Now, when I’m out with C, and people say things like “Oh you are so put together! I barely had time to wash my hair as a new mom!” I smile and wave it off like it was just some miracle occurrence that one particular day. But I have to admit that it’s not been all that hard to wash my hair.

Or eat.

Or sleep.

Or do any of the things that new moms struggle to do.

Because Baby C is… basically perfect. I mean, when it comes to baby things. But I don’t like to tell people that because no one wants to be the mom who is flouncing around bragging about how easy she has it.

Instead, I feel like I should apologize to other moms… maybe remind them that J was so tough or lie and say that I didn’t sleep at all last night. Because no one wants the answer to “How does he sleep?” to be “Like a damn angel, thanks. I am working on full sleep every night and I feel like a goddess.” No one wants to hear that. Moms want to commiserate. We want to be able to roll our eyes and say “whatever” to the people who tell us that their babies are perfect and “Cry it out” or “Ferber” or whatever method is out there is the magic tool that got them through parenthood unscathed and ready to try again. No one wants to be the mom everyone is rolling their eyes at; I don’t want to be the mom everyone is rolling their eyes at!

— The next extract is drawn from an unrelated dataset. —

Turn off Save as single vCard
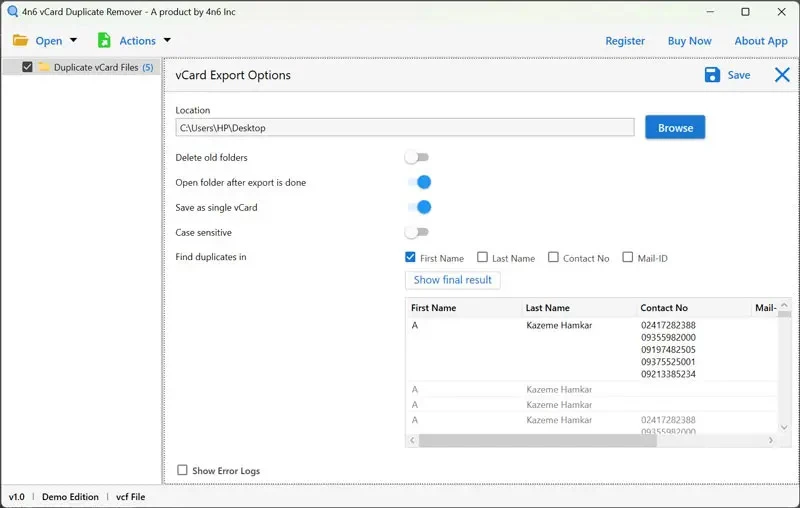[x=418, y=207]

Except… maybe I’m okay with it… at least a little. If it means all this glorious sleep.

From the get go, C slept three plus hours at a time at night, gradually increasing to now when he sleeps 6 or 7 hours straight. He only cries when he’s tired or hungry and even then it’s short lived. He’s the happiest baby… all smiles and coos… and while 90% of me is thankful there is that 10% that feels like I’m genuinely cheating at motherhood.

Where are those sleepless nights?

Where are all the spit stained clothes?

Why did I have time to put on make up and straighten my hair?

Don’t get me wrong… I’m not asking for a re-do. This calm, sweet, easy baby is just what the doctor ordered for a frazzled, over-worked, “hurry up because it’s time for baseball/soccer/swimming/tennis/basketball/whatever and ever amen” Mom. But I keep thinking there’s like this giant, hovering “other shoe” somewhere out there that is biding it’s time before stomping forcefully on my head and sending me spiraling down into the world of “Why didn’t I keep my mouth shut?”

I feel a little bad, but I will say this… I’ve done nothing right with this baby. I haven’t followed any magic method unless you count “throw him in the car seat and go go go” as a method. I haven’t let him cry it out and he’s not sleeping in his nursery alone. I didn’t sleep train or put cereal in the bottle or whatever other tricks are out there that some moms swear by. I just got lucky. He just… came this way. And I’m thankful.

Even though it feels a little like cheating.

Comments

2 Responses to “Cheating at Motherhood”

  1. Harmony, Momma To Go
    May 17th, 2017 @ 11:53 am

    def more common the second time around because you are more laid back, etc. Isnt it great?

  2. Law Momma
    May 17th, 2017 @ 11:57 am

    It’s AMAZING. I could handle three more if they were all this good!